### [Reading text]
━━━

Tony Sperandeo (born 8 May 1953) is an Italian actor of cinema and television. Sperandeo is notable for frequently playing the roles of tough characters from his native region, Sicily. As of 2011, he was working on La Nuova Squadra, a police drama televised by Rai Tre, as the Superintendent Salvatore Sciacca.

Career
He was born Gaetano Sperandeo in Palermo.

In 1983, his acting career began with a small part in the film Kaos, directed by the Taviani brothers. In 1985, he landed a role in a cinematographic film Pizza Connection, by Damiano Damiani. He also acted in four of the sequels of the popular television drama, "La piovra", which is about the Mafia and had a little role in The Sicilian of Michael Cimino. He has appeared in many other Italian films, the most notable being La scorta ("The escort") by Ricky Tognazzi, as well as "Ragazzi fuori" and "Mery per sempre", the latter two set in his home town of Palermo. They are both directed by Marco Risi.

Since 2004, he has appeared regularly on television in the role of Superintendent Salvatore Sciacca, first in the police drama La Squadra (2004–2007), and its sequel, La Nuova Squadra (2008–2009, 2011).

In 2001, Sperandeo won the David di Donatello award for Best Supporting Actor in "I cento passi" ("One Hundred Steps"), directed by Marco Tullio Giordana, about the story of Peppino Impastato in which he played the role of Mafia boss Tano Badalamenti.

Personal life
He was married to actress Rita Barbanera (1968–2001), by whom he has two children, Tony and Priscilla. Sperandeo met her on the set of Mery per sempre, the film in which he was working at the time. They performed together in one film, La discesa di Aclà a Floristella in 1992. Rita was primarily a stage actress.

On April 27, 2001, Rita Barbanera committed suicide by jumping off the balcony at their home in Palermo. She was thirty two years old.

Filmography

Film

 Kaos (1984)
 Pizza Connection (1985) - Vincenzo
 The Repenter (1985) - Lercara's Henchman (uncredited)
 The Sicilian (1987) - Barracks Policeman #1
 Mery per sempre (1989) - Turris, Guardia Carceraria
 Tre colonne in cronaca (1990) - Il commissario Trapani
 Il sole anche di notte (1990) - Gesuino
 Ragazzi fuori (1990) - Turris (uncredited)
 Una storia semplice (1991) - Policeman
 Il muro di gomma (1991) - Sottufficiale Areonautica
 Piedipiatti (1991) - Agente Buoncostume
 Johnny Stecchino (1991) - Picciotto in auto
 Caldo soffocante (1991) - Aiutante Giuliano
 Briganti (1991)
 Acla's Descent into Floristella (1992) - Caramazza
 La scorta (1993) - Raffaele Frasca
 Uomo di rispetto (1993, TV Movie)

━━━

### [Request 1]
Answer these questions about the Tony Sperandeo text:
(a) In which city was Sperandeo born?
(b) Which award did he win in 2001, and for which film?
(c) On the set of which film did he meet Rita Barbanera?
The text above and the listing after it come from unrelated sources.

━━━

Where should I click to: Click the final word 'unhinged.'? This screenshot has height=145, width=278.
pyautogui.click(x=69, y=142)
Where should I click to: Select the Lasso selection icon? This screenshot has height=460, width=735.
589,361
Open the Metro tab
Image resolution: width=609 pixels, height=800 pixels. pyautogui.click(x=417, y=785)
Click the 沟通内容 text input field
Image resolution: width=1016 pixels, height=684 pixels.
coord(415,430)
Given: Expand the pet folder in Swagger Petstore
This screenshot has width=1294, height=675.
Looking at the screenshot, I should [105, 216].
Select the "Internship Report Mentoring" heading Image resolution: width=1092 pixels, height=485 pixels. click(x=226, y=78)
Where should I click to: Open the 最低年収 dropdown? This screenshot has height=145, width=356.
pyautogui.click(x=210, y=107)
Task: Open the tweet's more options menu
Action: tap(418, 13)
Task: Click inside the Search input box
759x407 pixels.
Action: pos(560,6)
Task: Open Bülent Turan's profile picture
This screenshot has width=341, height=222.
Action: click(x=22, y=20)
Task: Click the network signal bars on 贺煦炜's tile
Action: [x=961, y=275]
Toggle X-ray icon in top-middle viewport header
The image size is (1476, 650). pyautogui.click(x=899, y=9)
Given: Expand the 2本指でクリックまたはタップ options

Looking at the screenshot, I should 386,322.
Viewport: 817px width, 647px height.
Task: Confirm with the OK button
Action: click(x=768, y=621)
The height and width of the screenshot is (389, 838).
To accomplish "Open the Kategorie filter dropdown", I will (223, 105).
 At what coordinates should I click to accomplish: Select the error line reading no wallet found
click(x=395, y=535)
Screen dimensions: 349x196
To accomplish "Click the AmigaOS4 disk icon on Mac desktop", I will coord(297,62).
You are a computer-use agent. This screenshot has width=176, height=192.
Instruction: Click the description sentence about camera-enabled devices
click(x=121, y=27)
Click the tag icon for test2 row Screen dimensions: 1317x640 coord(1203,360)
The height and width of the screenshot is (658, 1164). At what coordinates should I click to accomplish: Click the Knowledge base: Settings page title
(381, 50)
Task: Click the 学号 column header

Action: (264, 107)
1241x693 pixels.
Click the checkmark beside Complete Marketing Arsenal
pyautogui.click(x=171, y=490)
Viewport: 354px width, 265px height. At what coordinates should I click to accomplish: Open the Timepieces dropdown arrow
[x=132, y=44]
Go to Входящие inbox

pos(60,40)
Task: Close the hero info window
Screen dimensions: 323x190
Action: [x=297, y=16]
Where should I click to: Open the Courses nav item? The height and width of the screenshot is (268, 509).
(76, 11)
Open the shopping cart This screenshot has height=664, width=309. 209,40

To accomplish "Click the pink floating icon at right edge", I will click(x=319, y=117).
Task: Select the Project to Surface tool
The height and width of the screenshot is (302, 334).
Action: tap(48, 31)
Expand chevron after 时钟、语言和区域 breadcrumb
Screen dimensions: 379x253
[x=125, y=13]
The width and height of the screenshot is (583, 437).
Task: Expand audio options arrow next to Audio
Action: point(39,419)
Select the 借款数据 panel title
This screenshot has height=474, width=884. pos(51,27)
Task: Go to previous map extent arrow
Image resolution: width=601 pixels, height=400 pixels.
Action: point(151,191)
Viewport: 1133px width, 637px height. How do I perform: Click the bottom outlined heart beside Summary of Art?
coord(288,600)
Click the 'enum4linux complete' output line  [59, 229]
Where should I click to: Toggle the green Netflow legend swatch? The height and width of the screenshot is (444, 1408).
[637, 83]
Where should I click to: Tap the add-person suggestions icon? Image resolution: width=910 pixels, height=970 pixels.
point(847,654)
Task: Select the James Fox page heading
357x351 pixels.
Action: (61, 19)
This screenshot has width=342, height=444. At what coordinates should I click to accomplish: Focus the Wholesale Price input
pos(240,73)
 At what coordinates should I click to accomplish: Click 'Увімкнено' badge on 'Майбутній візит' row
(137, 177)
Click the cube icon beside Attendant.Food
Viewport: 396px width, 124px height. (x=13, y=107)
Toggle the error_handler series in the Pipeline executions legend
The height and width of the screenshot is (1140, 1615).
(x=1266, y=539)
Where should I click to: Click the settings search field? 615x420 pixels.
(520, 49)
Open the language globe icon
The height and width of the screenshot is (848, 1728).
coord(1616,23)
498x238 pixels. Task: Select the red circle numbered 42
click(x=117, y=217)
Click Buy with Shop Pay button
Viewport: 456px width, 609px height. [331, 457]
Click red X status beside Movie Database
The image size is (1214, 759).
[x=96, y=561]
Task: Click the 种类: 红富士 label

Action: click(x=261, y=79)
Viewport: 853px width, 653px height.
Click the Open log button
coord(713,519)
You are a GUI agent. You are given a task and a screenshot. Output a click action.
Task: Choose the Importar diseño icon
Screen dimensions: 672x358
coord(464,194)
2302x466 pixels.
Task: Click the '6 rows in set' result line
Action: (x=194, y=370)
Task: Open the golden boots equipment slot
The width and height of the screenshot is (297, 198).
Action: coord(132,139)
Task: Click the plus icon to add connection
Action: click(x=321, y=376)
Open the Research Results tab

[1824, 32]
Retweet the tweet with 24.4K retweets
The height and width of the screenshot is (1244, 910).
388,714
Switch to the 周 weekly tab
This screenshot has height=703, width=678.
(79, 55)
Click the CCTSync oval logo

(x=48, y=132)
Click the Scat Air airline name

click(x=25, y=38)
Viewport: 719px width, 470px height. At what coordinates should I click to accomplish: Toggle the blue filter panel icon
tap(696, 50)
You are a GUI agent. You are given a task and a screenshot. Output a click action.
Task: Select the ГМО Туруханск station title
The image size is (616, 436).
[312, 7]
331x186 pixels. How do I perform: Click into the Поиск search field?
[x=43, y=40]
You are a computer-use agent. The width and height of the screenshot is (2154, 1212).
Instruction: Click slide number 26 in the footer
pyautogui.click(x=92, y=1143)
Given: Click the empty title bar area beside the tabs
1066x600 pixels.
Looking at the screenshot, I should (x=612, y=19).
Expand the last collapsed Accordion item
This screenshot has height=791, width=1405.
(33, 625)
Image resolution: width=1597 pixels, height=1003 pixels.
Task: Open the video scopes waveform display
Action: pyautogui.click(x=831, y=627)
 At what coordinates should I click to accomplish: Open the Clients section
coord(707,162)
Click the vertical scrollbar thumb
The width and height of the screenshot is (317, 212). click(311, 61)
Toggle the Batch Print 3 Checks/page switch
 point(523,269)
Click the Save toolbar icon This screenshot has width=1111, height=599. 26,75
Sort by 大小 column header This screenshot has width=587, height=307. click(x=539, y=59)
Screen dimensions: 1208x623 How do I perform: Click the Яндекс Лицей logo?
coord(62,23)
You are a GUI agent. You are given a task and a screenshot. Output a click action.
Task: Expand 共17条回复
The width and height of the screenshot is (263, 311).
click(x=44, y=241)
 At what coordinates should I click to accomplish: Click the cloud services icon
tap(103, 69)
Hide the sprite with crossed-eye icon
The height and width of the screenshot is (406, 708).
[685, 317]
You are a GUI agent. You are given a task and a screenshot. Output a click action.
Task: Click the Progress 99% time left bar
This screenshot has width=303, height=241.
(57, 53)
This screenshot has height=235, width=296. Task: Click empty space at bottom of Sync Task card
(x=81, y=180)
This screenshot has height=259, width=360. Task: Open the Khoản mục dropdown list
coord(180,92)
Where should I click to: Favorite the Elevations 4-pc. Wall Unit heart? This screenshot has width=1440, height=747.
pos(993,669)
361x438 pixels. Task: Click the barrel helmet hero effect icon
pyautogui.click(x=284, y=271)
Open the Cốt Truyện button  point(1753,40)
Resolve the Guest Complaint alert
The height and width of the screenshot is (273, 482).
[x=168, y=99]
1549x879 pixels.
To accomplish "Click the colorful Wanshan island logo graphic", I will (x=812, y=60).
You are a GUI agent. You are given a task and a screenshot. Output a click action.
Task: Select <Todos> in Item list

━━━

### [Request 2]
In the listing, starting at its first line and ending at the line that contains "Action: (264, 107)", rename every "Where should I click to" to "Which point should I click to". Return only those lines, with everything else unchanged.

### [Complete output 1]
(a) Palermo
(b) The David di Donatello award for Best Supporting Actor, for "I cento passi" ("One Hundred Steps")
(c) Mery per sempre

### [Complete output 2]
Which point should I click to: Click the final word 'unhinged.'? This screenshot has height=145, width=278.
pyautogui.click(x=69, y=142)
Which point should I click to: Select the Lasso selection icon? This screenshot has height=460, width=735.
589,361
Open the Metro tab
Image resolution: width=609 pixels, height=800 pixels. pyautogui.click(x=417, y=785)
Click the 沟通内容 text input field
Image resolution: width=1016 pixels, height=684 pixels.
coord(415,430)
Given: Expand the pet folder in Swagger Petstore
This screenshot has width=1294, height=675.
Looking at the screenshot, I should [105, 216].
Select the "Internship Report Mentoring" heading Image resolution: width=1092 pixels, height=485 pixels. click(x=226, y=78)
Which point should I click to: Open the 最低年収 dropdown? This screenshot has height=145, width=356.
pyautogui.click(x=210, y=107)
Task: Open the tweet's more options menu
Action: tap(418, 13)
Task: Click inside the Search input box
759x407 pixels.
Action: pos(560,6)
Task: Open Bülent Turan's profile picture
This screenshot has width=341, height=222.
Action: click(x=22, y=20)
Task: Click the network signal bars on 贺煦炜's tile
Action: [x=961, y=275]
Toggle X-ray icon in top-middle viewport header
The image size is (1476, 650). pyautogui.click(x=899, y=9)
Given: Expand the 2本指でクリックまたはタップ options

Looking at the screenshot, I should 386,322.
Viewport: 817px width, 647px height.
Task: Confirm with the OK button
Action: click(x=768, y=621)
The height and width of the screenshot is (389, 838).
To accomplish "Open the Kategorie filter dropdown", I will (223, 105).
 At what coordinates should I click to accomplish: Select the error line reading no wallet found
click(x=395, y=535)
Screen dimensions: 349x196
To accomplish "Click the AmigaOS4 disk icon on Mac desktop", I will coord(297,62).
You are a computer-use agent. This screenshot has width=176, height=192.
Instruction: Click the description sentence about camera-enabled devices
click(x=121, y=27)
Click the tag icon for test2 row Screen dimensions: 1317x640 coord(1203,360)
The height and width of the screenshot is (658, 1164). At what coordinates should I click to accomplish: Click the Knowledge base: Settings page title
(381, 50)
Task: Click the 学号 column header

Action: (264, 107)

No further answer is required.